• [WRITTEN TASK 1]: In the forum thread on Armstrong's win at Nevada City, how many laps were left when Lance attacked at the bottom of the hill?

# Armstrong wins Nevada City in solo break



## CabDoctor (Jun 11, 2005)

WOW! he lapped the field!

http://www.velonews.com/article/93695/armstrong-wins-nevada-city-in-solo-break


----------



## rcsting (Jul 6, 2005)

Looks like he's peaking at the right time.


----------



## 4400 (Mar 8, 2008)

According to the commentator, "Alberto Contador won't be sleeping easily tonight." not so sure about that.


----------



## Gnarly 928 (Nov 19, 2005)

CabDoctor said:


> WOW! he lapped the field!
> 
> Did I miss something? At the end of the race the internet commentators and the experts they found kicking around Nevada City to come on the air...they all 'forgot' that Lance, Levi and Ben Jacques had already lapped everyone...They were all saying..".It looks like Lance will do it, if he can hold on for a few more laps..." Like the pack could catch him...on his second break?
> 
> ...


----------



## iliveonnitro (Feb 19, 2006)

Gnarly 928 said:


> CabDoctor said:
> 
> 
> > WOW! he lapped the field!
> ...


----------



## rollinrob (Dec 8, 2002)

I was there. I was on the hill where he launched the break. Very impressive, it seemed like he just put it in another gear and took off. He looks very very lean. Was a great day, great crowd and lots of fun. Interesting that the boys rode on all black bikes, no logos on them...


----------



## CabDoctor (Jun 11, 2005)

Yeah those bikes are the new proto trek Madones. They have round seat tubes and a more traditional shape, of which lance has long been an advocate of.


----------



## CactusJackSlade (Jul 3, 2004)

*Hey, you stole my title!*

Those were almost my exact words on my website!

Way cool to watch Lance win from the back of a chase motorcycle 

Impressive the power the pro's have....

CJS


----------



## KB11 (Nov 18, 2004)

This had to be the most fun race I've ever been too. Great little town on the side of a hill, tons people around the whole course. And the racing, yeeeowww. Right from the start, Levi and Lance went to the front and shattered the field. Only a handfull could hang as Lance and Levi took turns every lap at the front. It was cool to see these guys going full gas up the hill. Only Ben Jacques-Maynes could stay with L/L and then 6 laps to go Lance attacked at the bottom of the hill and was gone. The spectators went nuts.





































Victory lap


----------



## rocco (Apr 30, 2005)

• [RECORDS TO USE]:
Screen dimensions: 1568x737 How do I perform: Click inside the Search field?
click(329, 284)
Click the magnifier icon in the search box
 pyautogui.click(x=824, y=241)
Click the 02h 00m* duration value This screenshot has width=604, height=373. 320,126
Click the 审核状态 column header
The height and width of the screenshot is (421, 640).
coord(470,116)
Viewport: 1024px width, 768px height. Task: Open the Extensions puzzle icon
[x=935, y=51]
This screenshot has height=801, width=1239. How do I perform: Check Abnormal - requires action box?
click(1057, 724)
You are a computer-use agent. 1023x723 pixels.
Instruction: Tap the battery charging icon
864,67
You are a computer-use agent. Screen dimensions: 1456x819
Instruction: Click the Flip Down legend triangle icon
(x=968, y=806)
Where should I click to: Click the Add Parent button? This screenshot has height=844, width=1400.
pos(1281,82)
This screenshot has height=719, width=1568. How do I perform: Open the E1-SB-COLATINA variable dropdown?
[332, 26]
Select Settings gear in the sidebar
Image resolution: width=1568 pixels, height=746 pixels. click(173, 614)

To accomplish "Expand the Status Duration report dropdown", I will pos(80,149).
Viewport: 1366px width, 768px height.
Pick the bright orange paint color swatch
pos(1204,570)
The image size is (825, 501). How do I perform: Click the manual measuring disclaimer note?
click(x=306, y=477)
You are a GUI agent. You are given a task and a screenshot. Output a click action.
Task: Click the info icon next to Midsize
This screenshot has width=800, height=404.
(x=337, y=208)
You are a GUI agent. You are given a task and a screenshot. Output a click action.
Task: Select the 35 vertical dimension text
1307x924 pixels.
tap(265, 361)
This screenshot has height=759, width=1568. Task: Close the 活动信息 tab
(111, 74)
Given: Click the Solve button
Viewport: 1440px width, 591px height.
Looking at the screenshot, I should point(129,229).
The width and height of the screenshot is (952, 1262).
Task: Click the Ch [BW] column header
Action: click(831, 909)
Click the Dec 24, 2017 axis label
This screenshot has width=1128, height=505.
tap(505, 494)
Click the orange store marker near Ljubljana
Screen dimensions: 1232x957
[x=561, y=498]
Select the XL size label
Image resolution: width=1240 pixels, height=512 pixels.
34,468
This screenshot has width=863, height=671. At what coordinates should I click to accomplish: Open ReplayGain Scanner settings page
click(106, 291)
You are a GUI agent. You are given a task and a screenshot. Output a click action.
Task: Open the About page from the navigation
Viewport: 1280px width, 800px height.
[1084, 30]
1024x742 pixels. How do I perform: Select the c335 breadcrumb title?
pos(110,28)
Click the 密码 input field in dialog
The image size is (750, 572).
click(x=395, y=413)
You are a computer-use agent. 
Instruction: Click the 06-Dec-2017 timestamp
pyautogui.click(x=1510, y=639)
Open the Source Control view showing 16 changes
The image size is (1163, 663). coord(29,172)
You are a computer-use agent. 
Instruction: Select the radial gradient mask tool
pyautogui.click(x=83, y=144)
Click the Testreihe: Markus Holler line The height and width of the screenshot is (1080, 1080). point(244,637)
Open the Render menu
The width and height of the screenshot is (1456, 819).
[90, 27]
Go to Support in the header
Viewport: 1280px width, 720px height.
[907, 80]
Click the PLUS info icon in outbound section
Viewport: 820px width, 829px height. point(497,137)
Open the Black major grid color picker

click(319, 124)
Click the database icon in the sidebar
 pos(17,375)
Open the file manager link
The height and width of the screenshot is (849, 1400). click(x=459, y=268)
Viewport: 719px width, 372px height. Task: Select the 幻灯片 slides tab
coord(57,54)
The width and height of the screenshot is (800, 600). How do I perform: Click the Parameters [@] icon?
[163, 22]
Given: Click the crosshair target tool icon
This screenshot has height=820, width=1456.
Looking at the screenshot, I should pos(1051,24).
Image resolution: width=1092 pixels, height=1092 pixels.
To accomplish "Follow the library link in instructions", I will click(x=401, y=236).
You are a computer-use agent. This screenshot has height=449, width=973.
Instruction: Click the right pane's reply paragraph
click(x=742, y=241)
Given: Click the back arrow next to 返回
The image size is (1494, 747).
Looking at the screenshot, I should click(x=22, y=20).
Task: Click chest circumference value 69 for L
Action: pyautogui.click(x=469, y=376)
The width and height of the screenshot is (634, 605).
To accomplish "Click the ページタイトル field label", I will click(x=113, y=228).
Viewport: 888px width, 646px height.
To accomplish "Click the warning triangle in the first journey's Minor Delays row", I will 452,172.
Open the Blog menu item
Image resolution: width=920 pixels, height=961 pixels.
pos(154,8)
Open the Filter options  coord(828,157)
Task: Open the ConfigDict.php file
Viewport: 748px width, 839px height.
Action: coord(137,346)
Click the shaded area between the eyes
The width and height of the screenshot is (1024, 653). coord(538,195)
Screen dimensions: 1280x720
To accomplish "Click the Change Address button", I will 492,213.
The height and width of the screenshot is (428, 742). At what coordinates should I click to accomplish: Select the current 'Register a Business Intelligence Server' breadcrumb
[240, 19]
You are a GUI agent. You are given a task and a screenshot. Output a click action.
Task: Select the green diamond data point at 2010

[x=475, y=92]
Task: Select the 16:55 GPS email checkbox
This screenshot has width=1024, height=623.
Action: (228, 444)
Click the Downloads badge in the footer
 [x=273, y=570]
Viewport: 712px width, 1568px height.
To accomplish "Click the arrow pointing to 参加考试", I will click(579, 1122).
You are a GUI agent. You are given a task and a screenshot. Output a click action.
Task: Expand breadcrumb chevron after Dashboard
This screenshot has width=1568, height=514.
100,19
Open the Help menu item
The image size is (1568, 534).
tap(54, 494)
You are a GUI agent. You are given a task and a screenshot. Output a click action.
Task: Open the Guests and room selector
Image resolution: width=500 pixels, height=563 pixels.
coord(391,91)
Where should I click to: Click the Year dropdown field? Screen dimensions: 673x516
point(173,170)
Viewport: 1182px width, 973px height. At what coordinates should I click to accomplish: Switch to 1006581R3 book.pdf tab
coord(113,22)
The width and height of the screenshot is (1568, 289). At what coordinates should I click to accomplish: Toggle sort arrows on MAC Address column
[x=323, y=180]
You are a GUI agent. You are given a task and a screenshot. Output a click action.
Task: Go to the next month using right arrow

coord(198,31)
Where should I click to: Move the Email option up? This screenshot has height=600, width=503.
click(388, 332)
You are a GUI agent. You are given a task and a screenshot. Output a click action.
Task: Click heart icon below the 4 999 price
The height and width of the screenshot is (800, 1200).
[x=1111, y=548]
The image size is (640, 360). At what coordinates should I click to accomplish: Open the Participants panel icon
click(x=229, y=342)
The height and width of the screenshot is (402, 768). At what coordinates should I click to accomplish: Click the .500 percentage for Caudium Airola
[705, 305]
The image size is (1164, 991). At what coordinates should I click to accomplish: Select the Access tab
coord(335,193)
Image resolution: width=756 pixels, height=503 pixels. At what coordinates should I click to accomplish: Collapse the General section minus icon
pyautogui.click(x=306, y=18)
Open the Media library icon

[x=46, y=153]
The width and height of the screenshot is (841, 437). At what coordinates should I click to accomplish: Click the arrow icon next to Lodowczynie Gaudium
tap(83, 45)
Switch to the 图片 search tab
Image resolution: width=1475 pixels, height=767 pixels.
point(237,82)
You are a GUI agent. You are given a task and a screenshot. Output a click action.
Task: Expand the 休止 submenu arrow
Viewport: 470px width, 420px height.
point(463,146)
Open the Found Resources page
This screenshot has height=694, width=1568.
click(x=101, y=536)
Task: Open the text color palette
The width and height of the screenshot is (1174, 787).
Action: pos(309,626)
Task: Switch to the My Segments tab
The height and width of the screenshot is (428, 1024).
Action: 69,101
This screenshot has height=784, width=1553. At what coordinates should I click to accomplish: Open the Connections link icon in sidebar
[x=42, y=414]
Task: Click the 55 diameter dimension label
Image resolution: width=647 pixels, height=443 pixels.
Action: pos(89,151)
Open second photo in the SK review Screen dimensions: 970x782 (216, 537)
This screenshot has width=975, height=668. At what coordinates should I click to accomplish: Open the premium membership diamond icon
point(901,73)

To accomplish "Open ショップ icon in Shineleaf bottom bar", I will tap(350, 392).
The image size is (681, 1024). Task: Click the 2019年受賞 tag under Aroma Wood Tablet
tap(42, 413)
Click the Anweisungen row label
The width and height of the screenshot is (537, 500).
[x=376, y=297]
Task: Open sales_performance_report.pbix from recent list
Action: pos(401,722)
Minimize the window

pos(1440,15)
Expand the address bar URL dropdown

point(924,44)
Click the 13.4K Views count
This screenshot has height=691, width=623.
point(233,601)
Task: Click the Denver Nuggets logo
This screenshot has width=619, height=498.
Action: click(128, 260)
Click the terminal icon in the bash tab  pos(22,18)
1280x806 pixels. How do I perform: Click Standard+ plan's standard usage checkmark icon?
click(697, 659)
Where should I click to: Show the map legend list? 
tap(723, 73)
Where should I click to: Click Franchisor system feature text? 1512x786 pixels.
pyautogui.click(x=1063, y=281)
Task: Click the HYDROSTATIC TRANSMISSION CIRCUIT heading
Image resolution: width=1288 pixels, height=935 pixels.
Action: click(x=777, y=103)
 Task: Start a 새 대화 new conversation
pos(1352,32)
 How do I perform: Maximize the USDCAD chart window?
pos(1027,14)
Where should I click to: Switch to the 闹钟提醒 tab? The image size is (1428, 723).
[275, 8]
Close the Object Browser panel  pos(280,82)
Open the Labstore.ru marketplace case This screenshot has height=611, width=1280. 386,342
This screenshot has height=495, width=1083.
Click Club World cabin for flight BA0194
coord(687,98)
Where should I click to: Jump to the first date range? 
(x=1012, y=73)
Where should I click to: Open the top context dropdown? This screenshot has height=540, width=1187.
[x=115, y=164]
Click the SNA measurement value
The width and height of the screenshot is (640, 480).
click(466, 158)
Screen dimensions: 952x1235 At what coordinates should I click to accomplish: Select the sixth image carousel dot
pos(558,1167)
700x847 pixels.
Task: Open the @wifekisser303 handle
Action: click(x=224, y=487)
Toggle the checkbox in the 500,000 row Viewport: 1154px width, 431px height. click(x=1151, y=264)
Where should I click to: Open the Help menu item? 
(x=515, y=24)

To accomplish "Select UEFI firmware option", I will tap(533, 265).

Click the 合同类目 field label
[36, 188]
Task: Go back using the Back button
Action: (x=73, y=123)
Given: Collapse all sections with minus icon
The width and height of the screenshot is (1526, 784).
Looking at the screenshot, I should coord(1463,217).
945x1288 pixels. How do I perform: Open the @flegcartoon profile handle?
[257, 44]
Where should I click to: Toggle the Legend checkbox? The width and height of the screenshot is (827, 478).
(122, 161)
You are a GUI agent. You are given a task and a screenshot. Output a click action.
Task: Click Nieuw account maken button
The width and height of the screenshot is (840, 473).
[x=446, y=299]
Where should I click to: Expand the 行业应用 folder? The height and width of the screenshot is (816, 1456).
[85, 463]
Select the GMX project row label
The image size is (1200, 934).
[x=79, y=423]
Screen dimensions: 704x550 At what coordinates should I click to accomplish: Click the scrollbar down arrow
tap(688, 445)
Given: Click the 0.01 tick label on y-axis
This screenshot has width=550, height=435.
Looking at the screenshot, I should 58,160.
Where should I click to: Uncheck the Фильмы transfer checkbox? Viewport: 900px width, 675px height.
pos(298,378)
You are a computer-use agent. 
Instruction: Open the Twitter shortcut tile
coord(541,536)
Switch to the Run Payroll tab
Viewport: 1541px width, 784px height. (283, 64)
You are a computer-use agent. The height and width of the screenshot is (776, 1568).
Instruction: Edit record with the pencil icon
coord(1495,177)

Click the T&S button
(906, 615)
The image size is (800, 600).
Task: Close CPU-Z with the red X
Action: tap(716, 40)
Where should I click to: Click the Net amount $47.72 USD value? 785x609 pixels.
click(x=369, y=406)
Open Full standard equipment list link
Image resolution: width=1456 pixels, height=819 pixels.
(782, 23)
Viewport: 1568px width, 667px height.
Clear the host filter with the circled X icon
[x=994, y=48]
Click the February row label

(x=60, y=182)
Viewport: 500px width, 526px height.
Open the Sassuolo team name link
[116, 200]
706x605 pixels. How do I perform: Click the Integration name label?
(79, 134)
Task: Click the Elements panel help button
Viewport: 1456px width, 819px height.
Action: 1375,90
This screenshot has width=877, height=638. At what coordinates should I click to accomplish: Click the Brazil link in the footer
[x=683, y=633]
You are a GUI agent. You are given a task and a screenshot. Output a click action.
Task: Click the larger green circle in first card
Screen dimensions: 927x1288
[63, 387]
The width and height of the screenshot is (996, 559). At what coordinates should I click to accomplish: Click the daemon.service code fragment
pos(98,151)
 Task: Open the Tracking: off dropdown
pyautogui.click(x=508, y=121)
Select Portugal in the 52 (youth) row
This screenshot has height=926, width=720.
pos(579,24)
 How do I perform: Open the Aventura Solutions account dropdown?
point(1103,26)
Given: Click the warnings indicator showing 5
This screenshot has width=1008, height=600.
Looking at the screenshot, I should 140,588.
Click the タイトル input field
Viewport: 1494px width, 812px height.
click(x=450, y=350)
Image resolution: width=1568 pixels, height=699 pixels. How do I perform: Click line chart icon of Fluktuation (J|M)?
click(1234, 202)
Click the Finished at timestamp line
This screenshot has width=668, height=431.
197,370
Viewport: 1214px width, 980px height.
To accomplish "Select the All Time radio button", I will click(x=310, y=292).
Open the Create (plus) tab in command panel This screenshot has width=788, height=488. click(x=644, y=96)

• [WRITTEN TASK 2]: Transcribe the rows from the line with "Select Settings gear in the sidebar" to the line with "The image size is (1163, 663). coord(29,172)", including both of those lines.

• [EXERCISE RESPONSE 1]: Six laps were left.

• [EXERCISE RESPONSE 2]:
Select Settings gear in the sidebar
Image resolution: width=1568 pixels, height=746 pixels. click(173, 614)

To accomplish "Expand the Status Duration report dropdown", I will pos(80,149).
Viewport: 1366px width, 768px height.
Pick the bright orange paint color swatch
pos(1204,570)
The image size is (825, 501). How do I perform: Click the manual measuring disclaimer note?
click(x=306, y=477)
You are a GUI agent. You are given a task and a screenshot. Output a click action.
Task: Click the info icon next to Midsize
This screenshot has width=800, height=404.
(x=337, y=208)
You are a GUI agent. You are given a task and a screenshot. Output a click action.
Task: Select the 35 vertical dimension text
1307x924 pixels.
tap(265, 361)
This screenshot has height=759, width=1568. Task: Close the 活动信息 tab
(111, 74)
Given: Click the Solve button
Viewport: 1440px width, 591px height.
Looking at the screenshot, I should point(129,229).
The width and height of the screenshot is (952, 1262).
Task: Click the Ch [BW] column header
Action: click(831, 909)
Click the Dec 24, 2017 axis label
This screenshot has width=1128, height=505.
tap(505, 494)
Click the orange store marker near Ljubljana
Screen dimensions: 1232x957
[x=561, y=498]
Select the XL size label
Image resolution: width=1240 pixels, height=512 pixels.
34,468
This screenshot has width=863, height=671. At what coordinates should I click to accomplish: Open ReplayGain Scanner settings page
click(106, 291)
You are a GUI agent. You are given a task and a screenshot. Output a click action.
Task: Open the About page from the navigation
Viewport: 1280px width, 800px height.
[1084, 30]
1024x742 pixels. How do I perform: Select the c335 breadcrumb title?
pos(110,28)
Click the 密码 input field in dialog
The image size is (750, 572).
click(x=395, y=413)
You are a computer-use agent. 
Instruction: Click the 06-Dec-2017 timestamp
pyautogui.click(x=1510, y=639)
Open the Source Control view showing 16 changes
The image size is (1163, 663). coord(29,172)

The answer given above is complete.